Dopo un pranzo memorabile, via al tour per il quartiere di Albaro e poi il centro storico a piedi con i magnifici palazzi patrizi, il palazzo Doria, le fontane ed il duomo, un gioiello di arte tardo medioevale.
Genova ha saputo utilizzare al meglio i fondi del drammatico G8 del 2001 e delle Colombiadi per ridare lustro e vitalità al centro antico (dice niente Letizia Moratti?) e smentire quella nomea di città irrimediabilmente decadente che si era accompagnata alla crisi industriale e portuale.
Dei tempi peggiori restano le orribili periferie pedemontane e quello scempio urbanistico della sopraelevata che dicono, però, prossima al pensionamento.

2 commenti:

banzai43 ha detto...

Ciao Danielone, "Your next job, certainly, we'll be as Lonely Planet freelance worker".

Così parlò "banzai43".

PS: Vedo che "I nodi dell'anima" sono fra i Tuoi link amici. Ma il provider che hai impostato non è il migliore.

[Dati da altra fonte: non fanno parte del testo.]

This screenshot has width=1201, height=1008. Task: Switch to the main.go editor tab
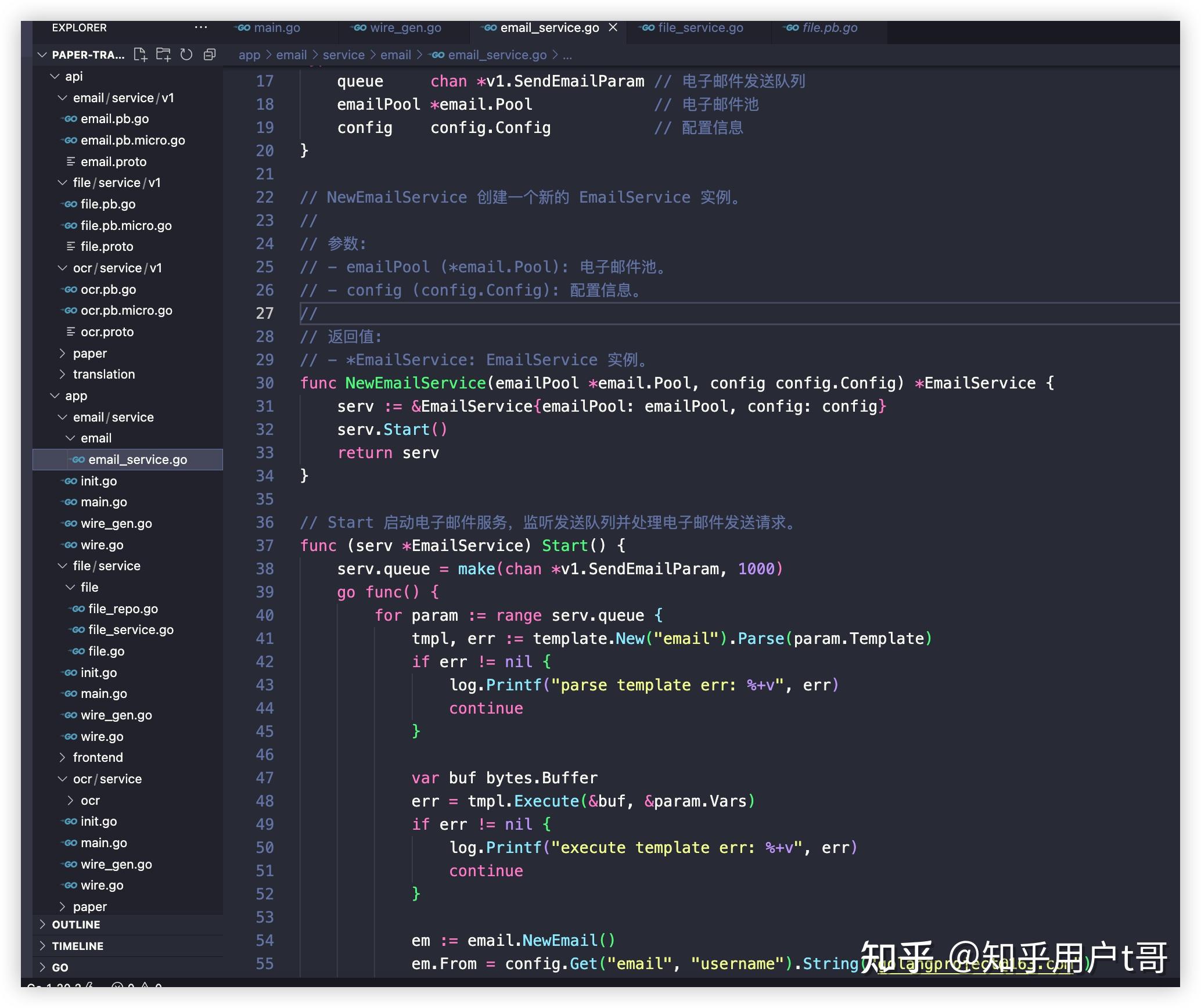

Cambia il link con quest'altro indirizzo del blog (il provider è diverso):

http://banzai43.wordpress.com

New address is better (...e vai con l'inglese).

Bye, bye

banzai43

TheSteve ha detto...

Mi candido anch'io per un posto a Lonely Planet... Non conosco Genova, ma conosco Torino. Centotrenta chilometri, poco più di un'ora d'auto da Milano: non è il Tirolo o la Val d'Aosta e nemmeno Trieste. Sono i nostri vicini di casa più prossimi. Il centro storico di Torino è un salotto accogliente, ordinato e illuminato con gusto scenografico. Le pareti dei monumenti e dei palazzi non sono imbrattate metro per metro dai cosiddetti graffiti, muri e marciapiedi non sono punteggiati e intarsiati di sterco e rigoli di urine, l'asfalto delle strade non è devastato dalle intemperie. Gli automobilisti cedono diligentemente il passo ai pedoni, almeno sugli attraversamenti pedonali, nei locali pubblici l'accoglienza è ovunque cortese, il servizio è sempre premuroso. Scusi, prego e grazie sono ancora vocaboli di uso comune, anche per strada. Passeggiare nel centro di Torino, entrare in un caffè storico, visitare un museo, dà sollievo quanto prendere una boccata d'ossigeno. Il ritorno nella giungla oscena della Grande Milano è una morsa che stringe lo stomaco e prende alla gola. La nostra città è senza ombra di dubbio solo "la capitale morale" della maleducazione civica, in tutte le sue possibili declinazioni. Torino ha avuto l'immigrazione, tutte le immigrazioni, come e più di Milano. Eppure non ha perso mai la propria identità culturale. Torino ha avuto anche le Olimpiadi invernali nel 2006, e ha investito massicciamente nel settore pubblico ridisegnando la fisionomia grigia non solo del suo centro storico. Lezioni di storia moderna su cui, da Milanesi, varrebbe la pena riflettere. Non sono certo che Milano abbia ancora una chance di salvarsi dalla decadenza inarrestabile cui assistiamo da almeno vent'anni, ma ho la sensazione che Expo 2015 sarà l'ultima chiamata per la sopravvivenza della civiltà (o di quel poco che ne rimane).